- [Written task] Write every line of the rows below as a JSON list of strings, one string per line, leaving out any blank lines.
══ The data ══
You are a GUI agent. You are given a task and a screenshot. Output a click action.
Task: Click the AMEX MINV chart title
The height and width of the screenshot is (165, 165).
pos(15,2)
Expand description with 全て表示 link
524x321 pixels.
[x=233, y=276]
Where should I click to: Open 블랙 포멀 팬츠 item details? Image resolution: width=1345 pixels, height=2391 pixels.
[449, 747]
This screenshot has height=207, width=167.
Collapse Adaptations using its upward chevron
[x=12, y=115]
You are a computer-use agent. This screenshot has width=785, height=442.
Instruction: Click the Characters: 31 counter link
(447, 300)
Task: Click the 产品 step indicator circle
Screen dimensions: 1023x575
═══
- [Correct result]
[
  "You are a GUI agent. You are given a task and a screenshot. Output a click action.",
  "Task: Click the AMEX MINV chart title",
  "The height and width of the screenshot is (165, 165).",
  "pos(15,2)",
  "Expand description with 全て表示 link",
  "524x321 pixels.",
  "[x=233, y=276]",
  "Where should I click to: Open 블랙 포멀 팬츠 item details? Image resolution: width=1345 pixels, height=2391 pixels.",
  "[449, 747]",
  "This screenshot has height=207, width=167.",
  "Collapse Adaptations using its upward chevron",
  "[x=12, y=115]",
  "You are a computer-use agent. This screenshot has width=785, height=442.",
  "Instruction: Click the Characters: 31 counter link",
  "(447, 300)",
  "Task: Click the 产品 step indicator circle",
  "Screen dimensions: 1023x575"
]